# Tasks to perform
1) In the medical data storage passage, what is the most frequently used form of non-volatile storage for healthcare devices?
2) Decide whether each statement agrees with the medical data storage passage: (a) NAND flash memory contains moving parts. (b) Flash memory is less affected by magnetic fields. (c) The devices described need to be secure against cyber-attacks. Answer each with yes or no and quote the deciding words.
3) Extend the medical data storage passage, beginning after its final sentence.

Industrial grade data storage for medical applications

Industrial grade data storage for medical applications

Industrial Grade Data Storage for Medical Applications

There are a wide range of healthcare devices that require the ability to store valuable data. For example, diagnostics and imaging to monitor patients and record information like blood pressure and heart rates. Other devices that play a more active role in supporting the patient such as wearables, pacemakers or drug delivery systems similarly demand the reliable processing of data. Since lives and patient safety are dependent on these devices, they require industrial grade storage to provide the required levels of data reliability and longevity. Overall, there are a growing number of applications in the medical industry where the efficient safekeeping, access and analysis of data are critical in enhancing quality of life. These devices need to be designed with reliability in mind and need to be secure against cyber-attacks.

The most frequently used form of non-volatile storage for these devices is NAND flash memory. This is particularly suitable for industrial storage because unlike hard-disk drives, it has no moving parts and is not as sensitive to mechanical shock or vibration. It is also less affected by magnetic fields. However, using flash memory presents some specific challenges that need to be managed in order to ensure reliable operation and good storage life. A high-quality flash memory controller is essential to the success of NAND flash-based storage in medical technology. It is the key component ensuring the reliability of the device and carries out a number of features to avoid data loss and process data efficiently.

(Dataset entries)

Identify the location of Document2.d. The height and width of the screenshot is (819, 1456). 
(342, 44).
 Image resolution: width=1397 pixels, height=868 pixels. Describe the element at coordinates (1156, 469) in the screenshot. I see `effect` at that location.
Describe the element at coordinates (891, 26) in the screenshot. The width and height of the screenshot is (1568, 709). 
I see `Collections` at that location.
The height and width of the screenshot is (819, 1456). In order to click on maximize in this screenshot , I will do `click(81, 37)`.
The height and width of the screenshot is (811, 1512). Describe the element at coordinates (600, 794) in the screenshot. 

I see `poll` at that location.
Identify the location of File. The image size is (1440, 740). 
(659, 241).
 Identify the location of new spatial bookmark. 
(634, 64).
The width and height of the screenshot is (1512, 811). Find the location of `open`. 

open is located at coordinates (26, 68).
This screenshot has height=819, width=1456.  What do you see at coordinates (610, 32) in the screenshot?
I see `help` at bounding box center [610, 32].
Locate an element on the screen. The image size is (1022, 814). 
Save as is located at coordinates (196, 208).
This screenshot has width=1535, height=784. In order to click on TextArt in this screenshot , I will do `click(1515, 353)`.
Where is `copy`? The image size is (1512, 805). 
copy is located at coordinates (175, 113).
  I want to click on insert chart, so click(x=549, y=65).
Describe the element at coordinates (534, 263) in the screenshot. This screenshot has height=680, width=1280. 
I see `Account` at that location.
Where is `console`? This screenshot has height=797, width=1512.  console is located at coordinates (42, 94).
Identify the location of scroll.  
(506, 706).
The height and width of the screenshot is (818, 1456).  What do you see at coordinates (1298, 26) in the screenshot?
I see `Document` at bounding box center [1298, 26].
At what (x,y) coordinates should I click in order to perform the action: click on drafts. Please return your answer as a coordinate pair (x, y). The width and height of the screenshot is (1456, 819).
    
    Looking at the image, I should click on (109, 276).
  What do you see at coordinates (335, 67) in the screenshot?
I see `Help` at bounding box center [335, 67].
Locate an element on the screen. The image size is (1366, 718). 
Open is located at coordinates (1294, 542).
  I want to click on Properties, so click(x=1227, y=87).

# Expected results
1) NAND flash memory.

2)
(a) No: "it has no moving parts"
(b) Yes: "It is also less affected by magnetic fields."
(c) Yes: "need to be secure against cyber-attacks"

3)
How do flash memory controllers handle errors and power failures differently?

Error Correction Codes (ECC) are responsible for the detection and correction of errors on the flash memory. Nonetheless, there will always be a number of errors when reading from memory. The quality of the ECC heavily impacts the reliability of a system overall.

Certain controllers like those from Hyperstone come with a whole ecosystem of features and processes (FlashXE®) that start preventing errors before the system is even designed. This feature set targets the lowest error rates through error avoidance and correction. Hyperstone controllers use an advanced type of ECC where the error floor can be guaranteed which is especially important for application which require a very low probability of failures To learn more about Hyperstone error correction coding and the FlashXE® ecosystem, download the educational white papers available on the website.

Maximum uptime is very important in medical applications. This is because practioners rely on up-to-date information to deliver the best possible care. If there’s an unexpected loss of power, it is the flash memory controller’s responsibility to ensure the storage system does not compromise or lose data. Writing to flash memory and other operations, such as wear leveling, require data to be held in the SRAM temporarily. This data can be lost, or corrupted, if there’s a loss of power. Hyperstone controllers use several mechanisms to protect the storage system from losing data in the event of sudden power fail.

What’s the trade off?  

There are many other features and mechanisms flash memory controllers carry out that contribute to the reliability of flash memory. It must be kept in mind that managing all of these features effectively involves a tradeoff between performance and reliability. In medical environments, where sensitive data must be efficiently transferred without compromising reliability this is a balancing act.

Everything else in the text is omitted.